* [Written tasks]:
A. Which lectures does the multimedia course page list? Give each lecture's date and title.
B. On the multimedia course page, who is the main assistant of the course?
C. Resume the multimedia course page after its final line.

* [Page extract]:
** BEGIN **

Multimedia Application Technology



Topic

The topic of the course is digital audio and video, different interchange formats, multimedia hardware, multimedia software, multimedia communications, video conference, and multimedia systems. The aim is to teach the basics of multimedia technology and its effects to communications and computation technology.

Staff

Prof. Petri Vuorimaa (email Petri.Vuorimaa@hut.fi) is the responsible teacher and the main assistant of the course is Jussi Teirikangas (email Jussi.Teirikangas@hut.fi).

Lecture Topics

The preliminary topics and dates of the lectures are (links to the lecture slides will be available later):

21.1 Arrangements (slides & handouts)

  • topic
  • staff
  • general
  • requirements
  • book
  • lectures hours
  • lectures
  • laboratory exercises

28.1 Introduction (slides & handouts)

  • What is multimedia
  • Multimedia systems
  • Quality of service
  • Synchronization & orchestration
  • Standards
  • Convergence
  • Value chain

11.2 Hardware (slides & handouts)

  • Multimedia computers
  • Video and graphics
  • Audio
  • Telephone, video conference, and networks
  • CD and DVD
  • USB and FireWire
  • Processors
  • Video for Windows, DirectX, and ActiveMovie

18.2 Software (slides & handouts)

  • Introduction
  • Browser based software architecture
  • Distributed software
  • Servers
  • Network
  • Terminals

25.2 Audio and Video I (slides & handouts)

  • Introduction
  • Digital audio
  • Psycho acoustics
  • Digital presentation of sound
  • Digital images
  • JPEG

11.3 Audio and Video II (slides & handouts)

** END **

[Rows showing where targets appear]
** BEGIN **

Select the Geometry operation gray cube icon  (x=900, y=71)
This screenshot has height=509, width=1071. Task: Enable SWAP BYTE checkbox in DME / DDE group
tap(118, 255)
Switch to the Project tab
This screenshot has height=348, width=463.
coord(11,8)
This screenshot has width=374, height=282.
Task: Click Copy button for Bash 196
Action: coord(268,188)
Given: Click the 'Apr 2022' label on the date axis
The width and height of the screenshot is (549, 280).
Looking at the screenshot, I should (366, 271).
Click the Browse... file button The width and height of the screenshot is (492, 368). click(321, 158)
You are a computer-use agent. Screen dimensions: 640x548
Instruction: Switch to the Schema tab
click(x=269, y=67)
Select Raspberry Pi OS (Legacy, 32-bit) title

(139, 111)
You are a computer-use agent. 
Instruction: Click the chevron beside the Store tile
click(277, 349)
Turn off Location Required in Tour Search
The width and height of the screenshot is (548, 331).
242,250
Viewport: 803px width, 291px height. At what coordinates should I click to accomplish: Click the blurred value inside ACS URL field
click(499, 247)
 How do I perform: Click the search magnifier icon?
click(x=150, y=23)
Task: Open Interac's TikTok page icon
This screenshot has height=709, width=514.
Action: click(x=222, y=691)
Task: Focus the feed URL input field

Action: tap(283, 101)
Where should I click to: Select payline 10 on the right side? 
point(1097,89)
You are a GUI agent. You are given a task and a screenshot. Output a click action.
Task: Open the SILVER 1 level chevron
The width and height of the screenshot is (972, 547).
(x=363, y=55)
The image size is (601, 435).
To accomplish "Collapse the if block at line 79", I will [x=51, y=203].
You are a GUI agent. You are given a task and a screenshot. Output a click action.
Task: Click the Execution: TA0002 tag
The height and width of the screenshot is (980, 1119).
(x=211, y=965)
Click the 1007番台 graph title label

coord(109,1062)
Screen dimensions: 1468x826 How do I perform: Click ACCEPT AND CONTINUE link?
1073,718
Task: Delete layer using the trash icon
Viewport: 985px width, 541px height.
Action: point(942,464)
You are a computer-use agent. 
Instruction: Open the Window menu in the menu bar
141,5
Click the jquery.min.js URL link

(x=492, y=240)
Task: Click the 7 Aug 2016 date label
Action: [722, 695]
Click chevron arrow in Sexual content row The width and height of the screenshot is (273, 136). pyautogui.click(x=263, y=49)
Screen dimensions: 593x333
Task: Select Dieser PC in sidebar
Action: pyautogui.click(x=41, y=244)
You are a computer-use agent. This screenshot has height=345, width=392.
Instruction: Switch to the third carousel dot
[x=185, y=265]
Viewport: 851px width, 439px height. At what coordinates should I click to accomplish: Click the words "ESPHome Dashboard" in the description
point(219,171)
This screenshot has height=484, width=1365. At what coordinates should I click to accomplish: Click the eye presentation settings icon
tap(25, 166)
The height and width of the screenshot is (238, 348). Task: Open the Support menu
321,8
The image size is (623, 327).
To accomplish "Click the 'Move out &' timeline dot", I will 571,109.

** END **

* [Expected outputs]:
A.
21.1 Arrangements
28.1 Introduction
11.2 Hardware
18.2 Software
25.2 Audio and Video I
11.3 Audio and Video II

B. Jussi Teirikangas.

C.
  • Video signal
  • Camera sensors
  • Colors
  • Color television
  • Equipment
  • Compression systems
  • Basics of video compression
  • Methods
  • Algorithms

18.3 Interchange Formats (slides & handouts)

  • Introduction
  • Application areas
  • Requirements
  • Track and object model
  • Real-time transfer
  • Different transfer formats
  • Comparison

1.4 Authoring Tools (slides & handouts)

  • Introduction
  • Production process
  • Tools
  • Barriers
  • Development areas

8.4 Communications (slides & handouts)

  • QoS
  • ATM
  • QoS implementations
  • Integrated Services
  • Differentiated Services

22.4 Multicast (slides & handouts)

  • Introduction
  • Group control
  • Routing
  • Real-time transfer and control protocols
  • Resource reservation
  • Session control
  • MBone

29.4 Video Conference (slides & handouts)

  • Introduction
  • Standards
  • Products
  • Internet telephony
  • CTI (Computer Telephony Integration)

6.5 Access Networks (slides & handouts)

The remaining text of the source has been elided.